Descripción del producto
Con verdadero tono profético el autor hace un llamado general a recuperar la dimensión espiritual del ministerio cristiano, que, debido a confusiones de términos y roles, peligra por una malentendida profesionalidad. Improvisación, superficialidad y descuido caracterizan muchas actividades de la iglesia, ya sea a la hora de hacer un programa de radio o de organizar una campaña de testimonio, o de presentar un programa de acción ante las autoridades civiles, cuando lo que se necesita es profesionalidad, esmero y dominio de la materia.
En estos campos de actividad comunitaria sí que es preciso, imprescindible, ser profesionales, manejar adecuadamente los asuntos pertinentes. El error es extrapolar virtudes necesarias para actividades de corte social, político o administrativo, y aplicarlas al ministerio cristiano, la predicación del Evangelio y el cuidado pastoral. Aquí, el profesionalismo lejos de remediar males, crea problemas, antes que dar vida, mata.
El ministro cristiano no es un ejecutivo, ni un administrador de empresas religiosas, para eso hay ancianos, secretario y consejo de iglesia, es, ante todo, un siervo de Dios para la extensión del Evangelio y la edificación de los creyentes.
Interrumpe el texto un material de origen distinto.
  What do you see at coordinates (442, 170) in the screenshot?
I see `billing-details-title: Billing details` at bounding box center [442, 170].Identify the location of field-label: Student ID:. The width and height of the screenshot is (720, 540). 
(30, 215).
La obra de Dios es muy diferente de la obra de los hombres. Es una obra de persona a personas, inspirada y guiada por la persona sublime de Jesucristo. Está más allá de lo profesional, porque, paradójicamente, tiene que ser más que profesional. Exige una dedicación completa en pensamiento, palabra y obra.
Para esto no hay técnica que sea suficiente, excepto la comunión y el trato íntimos con Dios y los hombres. “Los objetivos de nuestro ministerio son eternos y espirituales. No son comunes a ninguna otra profesión.